--- TEXT FOR ANALYSIS Enclosed Below ---

Example 7: Stimulation of memory CD4+ cells in the presence and absence of azacytidine [0126] In addition to naϊve CD4+ cells (also referred to as CD45RA+ cells), memory CD4+ cells (CD45RO+) are stimulated and assessed for the effect of azacytidine and azacytidine + retinoic acid on their phenotypic properties. These memory CD4+ cells represent a resting but previously activated population. The cells are stimulated with anti-CD3/anti-CD28 beads (at 1 in10) with or without azacytidine (1 μM), azacytidine combined with all-trans retinoic acid and also with or without TGF-β (5 ng/ml). After 6 days, the cells are depleted of stimulating beads and assayed for FOXP3 expression, suppressor activity and proliferative activity. Greater than 50% of the stimulated cells express FOXP3. Enhanced FOXP3 expression in cells cultured in medium alone may be due to TGF-β provided by non-T cells in the culture. Cells treated with TGF-β are hyperproliferative and expand markedly. After repeated stimulation one or two more time, however, they become anergic and respond poorly to T cell stimulants, but FOXP3 expression and suppressive activity by these cells is markedly greater than total T cells stimulated without azacytidine.

[0127] Remaining cells are restimulated with anti-CD3/anti-CD28 (at 1 in 10) with or without fresh azacytidine and/or azacytidine plus retinoic acid, such that there is a group from each CD4+ subset that is exposed to azacytidine/azacytidine+retinoic acid for the first time. After a further 6 days, the cells are assayed again for FOXP3 expression, suppressor activity and proliferative activity. [0128] Both CD4+ cells and CD8+ cells express FOXP3 and demonstrate suppressive activity. In this example, Tregs suitable for T cell therapy are prepared without the need to purify specific T cell populations. Example 8: Assessment of cytokine production

[0129] Cells from primary and secondary cultures are stimulated without any antigen presenting cells in serum free medium. The cells are stimulated with immobilized anti-CD3 or anti-CD3/anti-CD28 beads. Cytokine amounts are determined from supernatants collected on days 1 and 3 of culture using a cytokine bead array kit to measure IL-2, IFN, TNF, IL-6, IL-10 and IL-4. In addition, both active and latent TGF-β are measured using an ELISA kit. Cytokine amounts are determined from supernatants collected on days 1 and 3 of culture for measurement of IL-2, IL-4, IL-6, IFN-γ, and tumor necrosis factor (TNF) and at days 4 to 6 for IL-10 and both active and latent TGF-β using a cytokine bead array kit and a ELISA kits to measure the cytokines.

Example 9: Assessment of methylation status

[0130] Methylation status is initially determined using a procedure called COBRA (combined bisulfite restriction analysis). This method combines bisulfite treatment and PCR amplification of specific sites of the gene of interest. For human studies, the focus is on amplicon 5. Parallel studies are performed testing the ability of regulatory compositions comprising azacytidine to generate iTregs with the characteristics of nTreg using murine naϊve CD4+ spleen cells.

--- End of Enclosed TEXT FOR ANALYSIS ---
--- RECORDED DATA Enclosed Below ---

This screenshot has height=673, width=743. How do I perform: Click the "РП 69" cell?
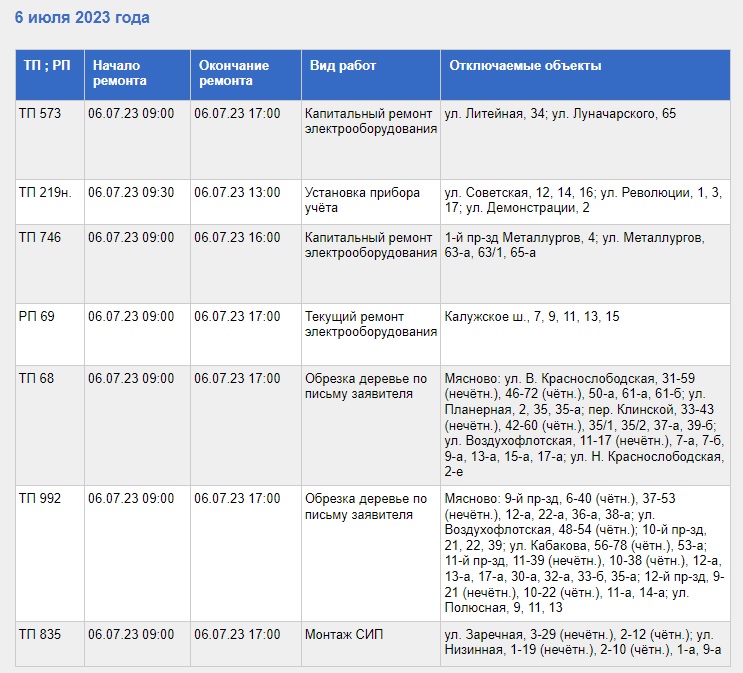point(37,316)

--- End of Enclosed RECORDED DATA ---
--- RECORDED DATA Enclosed Below ---

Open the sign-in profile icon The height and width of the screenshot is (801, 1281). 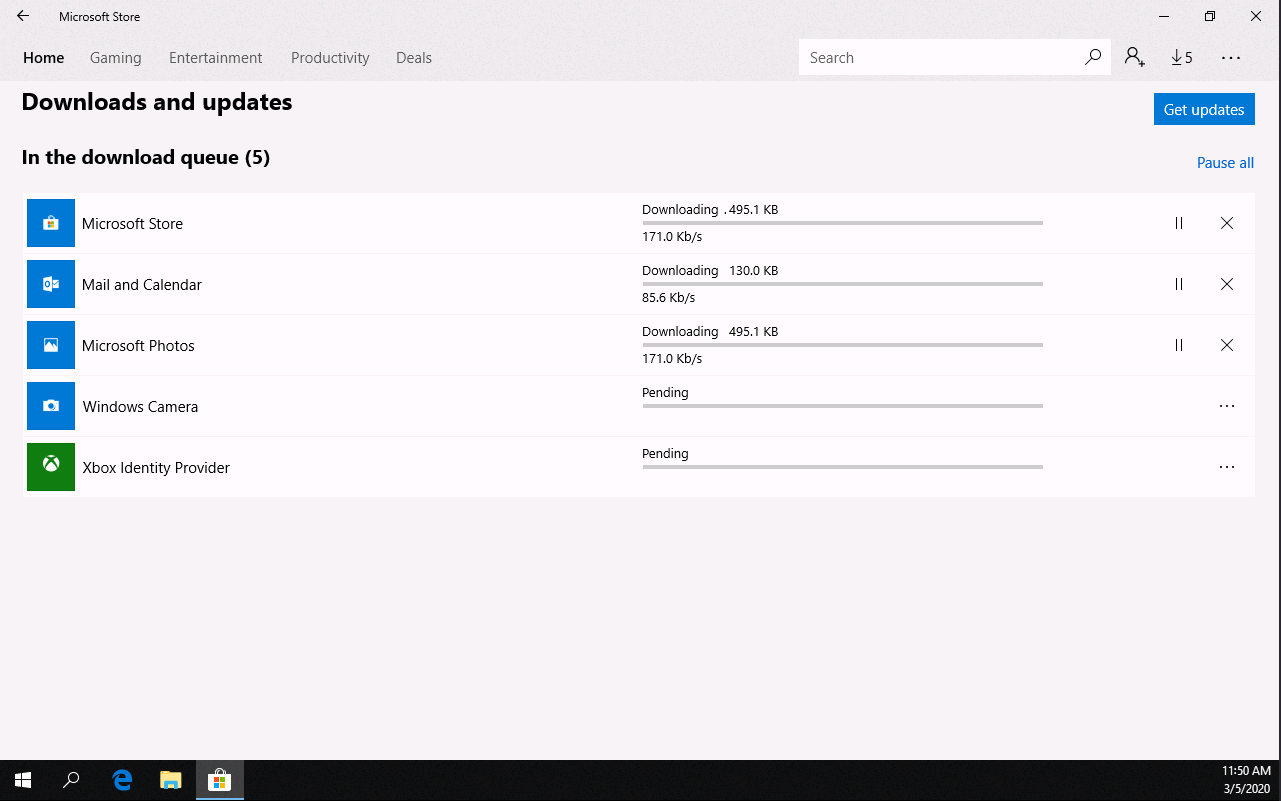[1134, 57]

--- End of Enclosed RECORDED DATA ---
--- RECORDED DATA Enclosed Below ---

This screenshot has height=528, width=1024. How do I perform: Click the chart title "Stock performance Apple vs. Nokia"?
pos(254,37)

--- End of Enclosed RECORDED DATA ---

__QUESTIONS ON THE MATERIAL__.
**a.** Quote the azacytidine passage starting at "[0129] Cells from" and ending at "measure the cytokines.".
**b.** Answer these questions from the azacytidine passage:
(i) At what concentration is TGF-β used when memory CD4+ cells are stimulated?
(ii) What kind of kit is used to measure active and latent TGF-β?
(iii) What procedure is initially used to determine methylation status?

__WRITTEN RESPONSES__.
**a.**
[0129] Cells from primary and secondary cultures are stimulated without any antigen presenting cells in serum free medium. The cells are stimulated with immobilized anti-CD3 or anti-CD3/anti-CD28 beads. Cytokine amounts are determined from supernatants collected on days 1 and 3 of culture using a cytokine bead array kit to measure IL-2, IFN, TNF, IL-6, IL-10 and IL-4. In addition, both active and latent TGF-β are measured using an ELISA kit. Cytokine amounts are determined from supernatants collected on days 1 and 3 of culture for measurement of IL-2, IL-4, IL-6, IFN-γ, and tumor necrosis factor (TNF) and at days 4 to 6 for IL-10 and both active and latent TGF-β using a cytokine bead array kit and a ELISA kits to measure the cytokines.

**b.**
(i) 5 ng/ml
(ii) An ELISA kit
(iii) COBRA (combined bisulfite restriction analysis)